2.2.4. Population improvement
About 100 lines will be identified as potential parents by group discussion (expert view), and genome-wide SSR profiles will be generated. Parental lines will be selected for the development of 10-parent recurrent selection (RS) populations (high yielding, wide adaptation, physiological trait-oriented, drought-prone lowland, and upland). The recessive male-sterile gene contained in the IR36 mutant and the dominant male-sterile gene contained in PXDMS will each be transferred into five parental lines. This is to increase the genetic potential of and genetic diversity among the male-sterile lines to be used in future recurrent selection (RS). Computer simulation experiments will be designed to investigate the effects of key factors on RS efficiencies such as heritability, crossing schemes including male-sterility-facilitated and manual crossing, selection intensity, etc. The results of these simulations will then be used to design more efficient RS schemes.

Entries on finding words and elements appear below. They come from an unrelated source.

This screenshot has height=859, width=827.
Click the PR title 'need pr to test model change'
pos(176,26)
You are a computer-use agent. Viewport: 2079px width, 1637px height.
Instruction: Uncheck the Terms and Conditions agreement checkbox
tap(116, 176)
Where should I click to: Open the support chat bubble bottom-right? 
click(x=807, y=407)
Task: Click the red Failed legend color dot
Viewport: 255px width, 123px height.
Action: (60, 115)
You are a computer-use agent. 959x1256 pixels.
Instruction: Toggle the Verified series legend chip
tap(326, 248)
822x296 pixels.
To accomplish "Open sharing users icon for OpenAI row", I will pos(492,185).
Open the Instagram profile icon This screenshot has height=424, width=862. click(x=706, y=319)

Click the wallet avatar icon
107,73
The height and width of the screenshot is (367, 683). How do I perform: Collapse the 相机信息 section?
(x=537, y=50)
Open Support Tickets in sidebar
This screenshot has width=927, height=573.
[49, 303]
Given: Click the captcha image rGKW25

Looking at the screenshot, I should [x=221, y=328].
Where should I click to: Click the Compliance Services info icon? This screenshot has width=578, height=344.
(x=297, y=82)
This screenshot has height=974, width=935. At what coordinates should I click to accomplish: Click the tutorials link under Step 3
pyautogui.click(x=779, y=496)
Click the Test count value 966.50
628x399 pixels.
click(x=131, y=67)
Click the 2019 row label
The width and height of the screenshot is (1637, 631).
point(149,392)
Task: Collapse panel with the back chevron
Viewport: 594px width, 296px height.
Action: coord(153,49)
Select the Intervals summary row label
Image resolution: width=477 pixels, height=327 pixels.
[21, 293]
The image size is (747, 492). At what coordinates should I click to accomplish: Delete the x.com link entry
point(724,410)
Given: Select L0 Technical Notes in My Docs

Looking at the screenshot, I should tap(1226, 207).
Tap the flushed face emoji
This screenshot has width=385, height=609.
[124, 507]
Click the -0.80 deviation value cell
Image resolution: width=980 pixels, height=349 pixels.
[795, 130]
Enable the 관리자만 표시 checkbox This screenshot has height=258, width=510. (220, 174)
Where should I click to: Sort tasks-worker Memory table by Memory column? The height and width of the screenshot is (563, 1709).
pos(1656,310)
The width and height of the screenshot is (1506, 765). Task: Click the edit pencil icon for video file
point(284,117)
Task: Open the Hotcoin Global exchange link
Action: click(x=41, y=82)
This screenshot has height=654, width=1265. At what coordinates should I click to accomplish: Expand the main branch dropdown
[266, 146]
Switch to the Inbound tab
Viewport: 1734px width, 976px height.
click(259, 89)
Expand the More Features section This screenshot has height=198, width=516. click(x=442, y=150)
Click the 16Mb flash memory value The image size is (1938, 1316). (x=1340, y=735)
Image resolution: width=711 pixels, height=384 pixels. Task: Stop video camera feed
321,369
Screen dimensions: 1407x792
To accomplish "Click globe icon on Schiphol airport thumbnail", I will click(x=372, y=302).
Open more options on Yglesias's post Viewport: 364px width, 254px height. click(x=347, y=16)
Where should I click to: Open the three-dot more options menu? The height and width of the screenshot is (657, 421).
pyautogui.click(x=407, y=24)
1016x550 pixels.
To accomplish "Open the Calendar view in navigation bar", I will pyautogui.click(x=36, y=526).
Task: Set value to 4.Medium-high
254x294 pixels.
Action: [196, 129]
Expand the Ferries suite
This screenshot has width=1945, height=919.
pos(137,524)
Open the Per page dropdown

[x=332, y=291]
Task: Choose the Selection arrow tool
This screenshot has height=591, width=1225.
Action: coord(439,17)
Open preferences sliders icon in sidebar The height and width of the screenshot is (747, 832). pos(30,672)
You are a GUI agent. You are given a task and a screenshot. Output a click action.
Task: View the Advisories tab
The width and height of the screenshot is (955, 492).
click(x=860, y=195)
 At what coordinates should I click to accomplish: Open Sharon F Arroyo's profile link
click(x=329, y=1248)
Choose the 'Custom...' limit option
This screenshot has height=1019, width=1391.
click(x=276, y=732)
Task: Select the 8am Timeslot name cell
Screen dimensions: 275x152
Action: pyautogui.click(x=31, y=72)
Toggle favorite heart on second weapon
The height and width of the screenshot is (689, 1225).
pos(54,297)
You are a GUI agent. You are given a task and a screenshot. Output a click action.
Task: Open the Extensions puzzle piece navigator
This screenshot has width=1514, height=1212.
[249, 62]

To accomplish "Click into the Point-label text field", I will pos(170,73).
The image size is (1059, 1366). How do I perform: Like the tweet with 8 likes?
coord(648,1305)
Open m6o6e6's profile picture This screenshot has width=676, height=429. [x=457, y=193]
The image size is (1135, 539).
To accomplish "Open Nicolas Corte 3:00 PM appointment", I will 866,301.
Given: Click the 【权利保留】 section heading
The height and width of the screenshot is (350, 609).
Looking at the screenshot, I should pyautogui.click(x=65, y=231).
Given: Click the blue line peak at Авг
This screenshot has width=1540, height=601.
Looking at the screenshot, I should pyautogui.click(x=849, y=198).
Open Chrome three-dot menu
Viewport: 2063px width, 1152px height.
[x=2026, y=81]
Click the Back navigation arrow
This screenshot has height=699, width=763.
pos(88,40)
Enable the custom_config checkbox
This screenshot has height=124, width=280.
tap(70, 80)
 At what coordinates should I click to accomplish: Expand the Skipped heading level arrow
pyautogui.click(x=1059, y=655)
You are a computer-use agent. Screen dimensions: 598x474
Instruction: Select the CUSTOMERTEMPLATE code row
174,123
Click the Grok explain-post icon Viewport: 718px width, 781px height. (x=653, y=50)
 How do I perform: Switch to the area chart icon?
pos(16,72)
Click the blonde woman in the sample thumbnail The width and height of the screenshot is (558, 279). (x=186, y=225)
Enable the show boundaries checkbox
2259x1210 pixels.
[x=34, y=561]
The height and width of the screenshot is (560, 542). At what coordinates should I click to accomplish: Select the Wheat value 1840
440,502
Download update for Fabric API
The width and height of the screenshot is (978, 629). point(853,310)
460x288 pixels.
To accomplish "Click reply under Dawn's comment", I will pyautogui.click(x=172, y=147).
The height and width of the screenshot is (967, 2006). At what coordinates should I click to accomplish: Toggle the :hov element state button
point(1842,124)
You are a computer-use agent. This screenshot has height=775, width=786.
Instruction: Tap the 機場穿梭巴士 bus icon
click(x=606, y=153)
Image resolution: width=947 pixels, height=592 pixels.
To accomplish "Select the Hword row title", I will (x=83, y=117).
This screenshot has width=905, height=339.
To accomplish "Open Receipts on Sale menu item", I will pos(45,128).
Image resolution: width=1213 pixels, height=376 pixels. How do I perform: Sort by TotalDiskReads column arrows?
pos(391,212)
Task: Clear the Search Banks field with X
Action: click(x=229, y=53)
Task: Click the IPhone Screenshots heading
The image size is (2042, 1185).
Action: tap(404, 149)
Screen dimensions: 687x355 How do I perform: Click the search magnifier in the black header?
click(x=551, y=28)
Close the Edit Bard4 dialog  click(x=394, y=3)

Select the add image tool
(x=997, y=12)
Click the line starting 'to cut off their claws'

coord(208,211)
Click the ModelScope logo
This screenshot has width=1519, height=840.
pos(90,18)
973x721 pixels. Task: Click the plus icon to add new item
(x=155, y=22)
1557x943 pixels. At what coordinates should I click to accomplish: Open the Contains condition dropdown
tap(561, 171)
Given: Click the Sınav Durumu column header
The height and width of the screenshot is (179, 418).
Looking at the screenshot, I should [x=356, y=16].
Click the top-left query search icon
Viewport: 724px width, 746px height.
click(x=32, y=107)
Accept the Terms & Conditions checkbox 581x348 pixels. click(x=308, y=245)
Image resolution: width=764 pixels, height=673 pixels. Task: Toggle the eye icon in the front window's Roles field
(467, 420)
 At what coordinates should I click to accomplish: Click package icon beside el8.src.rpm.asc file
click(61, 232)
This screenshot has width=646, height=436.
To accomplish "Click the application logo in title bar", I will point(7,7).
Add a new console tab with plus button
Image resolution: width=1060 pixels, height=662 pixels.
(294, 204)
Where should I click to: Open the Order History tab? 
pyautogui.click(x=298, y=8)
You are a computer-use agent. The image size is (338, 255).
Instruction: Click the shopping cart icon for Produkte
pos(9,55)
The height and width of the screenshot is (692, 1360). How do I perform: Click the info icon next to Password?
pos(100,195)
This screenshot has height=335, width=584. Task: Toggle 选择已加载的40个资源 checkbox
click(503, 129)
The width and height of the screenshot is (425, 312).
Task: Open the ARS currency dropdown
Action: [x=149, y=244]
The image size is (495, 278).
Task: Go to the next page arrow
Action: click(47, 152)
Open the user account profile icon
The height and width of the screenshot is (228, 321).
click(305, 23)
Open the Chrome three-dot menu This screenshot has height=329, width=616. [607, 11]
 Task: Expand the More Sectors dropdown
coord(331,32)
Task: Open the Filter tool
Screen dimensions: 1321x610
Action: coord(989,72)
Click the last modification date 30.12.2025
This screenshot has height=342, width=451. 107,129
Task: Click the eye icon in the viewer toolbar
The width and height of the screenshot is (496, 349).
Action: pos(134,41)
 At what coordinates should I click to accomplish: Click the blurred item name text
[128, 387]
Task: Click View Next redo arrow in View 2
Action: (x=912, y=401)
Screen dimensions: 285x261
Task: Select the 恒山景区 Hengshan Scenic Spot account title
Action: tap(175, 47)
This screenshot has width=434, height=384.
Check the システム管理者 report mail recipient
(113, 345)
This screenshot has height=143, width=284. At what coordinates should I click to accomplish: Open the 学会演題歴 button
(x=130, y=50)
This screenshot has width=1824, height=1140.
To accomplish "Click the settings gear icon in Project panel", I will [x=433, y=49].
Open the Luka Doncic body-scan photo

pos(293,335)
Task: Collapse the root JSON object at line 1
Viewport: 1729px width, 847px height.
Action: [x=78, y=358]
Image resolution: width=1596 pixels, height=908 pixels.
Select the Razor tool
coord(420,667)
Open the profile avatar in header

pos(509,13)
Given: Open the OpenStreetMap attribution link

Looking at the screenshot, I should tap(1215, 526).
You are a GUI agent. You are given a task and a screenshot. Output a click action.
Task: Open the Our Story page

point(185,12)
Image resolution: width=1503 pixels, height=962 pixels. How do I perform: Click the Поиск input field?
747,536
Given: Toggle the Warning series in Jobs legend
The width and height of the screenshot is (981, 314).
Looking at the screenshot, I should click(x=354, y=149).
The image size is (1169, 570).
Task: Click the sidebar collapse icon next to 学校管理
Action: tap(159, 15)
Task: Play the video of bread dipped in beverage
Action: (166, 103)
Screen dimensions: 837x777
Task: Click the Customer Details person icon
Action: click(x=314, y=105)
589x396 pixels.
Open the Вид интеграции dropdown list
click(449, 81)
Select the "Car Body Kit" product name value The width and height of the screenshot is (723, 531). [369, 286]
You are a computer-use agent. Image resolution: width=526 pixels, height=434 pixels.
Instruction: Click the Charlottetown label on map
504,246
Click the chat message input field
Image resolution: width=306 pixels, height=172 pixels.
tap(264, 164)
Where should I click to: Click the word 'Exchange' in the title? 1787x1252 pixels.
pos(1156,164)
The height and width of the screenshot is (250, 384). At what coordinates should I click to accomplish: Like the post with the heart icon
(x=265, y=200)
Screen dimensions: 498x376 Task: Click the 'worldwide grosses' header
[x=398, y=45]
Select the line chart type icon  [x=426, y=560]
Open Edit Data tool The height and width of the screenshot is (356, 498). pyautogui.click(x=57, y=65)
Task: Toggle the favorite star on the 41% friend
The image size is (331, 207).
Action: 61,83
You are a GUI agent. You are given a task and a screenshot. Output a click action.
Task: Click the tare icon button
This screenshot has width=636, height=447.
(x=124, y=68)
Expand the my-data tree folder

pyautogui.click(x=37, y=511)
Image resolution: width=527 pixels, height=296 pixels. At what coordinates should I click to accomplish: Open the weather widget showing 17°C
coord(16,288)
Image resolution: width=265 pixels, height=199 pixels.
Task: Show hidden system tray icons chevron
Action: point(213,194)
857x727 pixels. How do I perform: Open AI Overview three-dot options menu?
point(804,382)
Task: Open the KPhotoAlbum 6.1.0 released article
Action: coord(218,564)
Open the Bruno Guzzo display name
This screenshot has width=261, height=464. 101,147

The next users for prebreeding products and genetic characterization are rice breeders working in GRiSP, the private sector, and NARES. Intermediate users are seed producers and marketers. Final users are farmers, who may also be next users when generated materials are released directly as varieties. There is an assumption that NARES scientists will have sufficient capacity and available resources to use new donors, breeding populations, and screening methods for new traits or resistance genes. Germplasm sources and information, as well as phenotyping methods, should be available from theme 1, and in some cases there will be linkage with management practices and epidemiology in theme 3.
Currently, this research is largely funded from unrestricted sources and various restricted grants of different length, including the Japan Rice Breeding project, BMGF-CSISA, ADB-Planthoppers, and Pioneer-SKEP. Additional annual funding of $1 million is needed over 5 years to support epidemiology and crop health research (personnel and equipment, partnerships).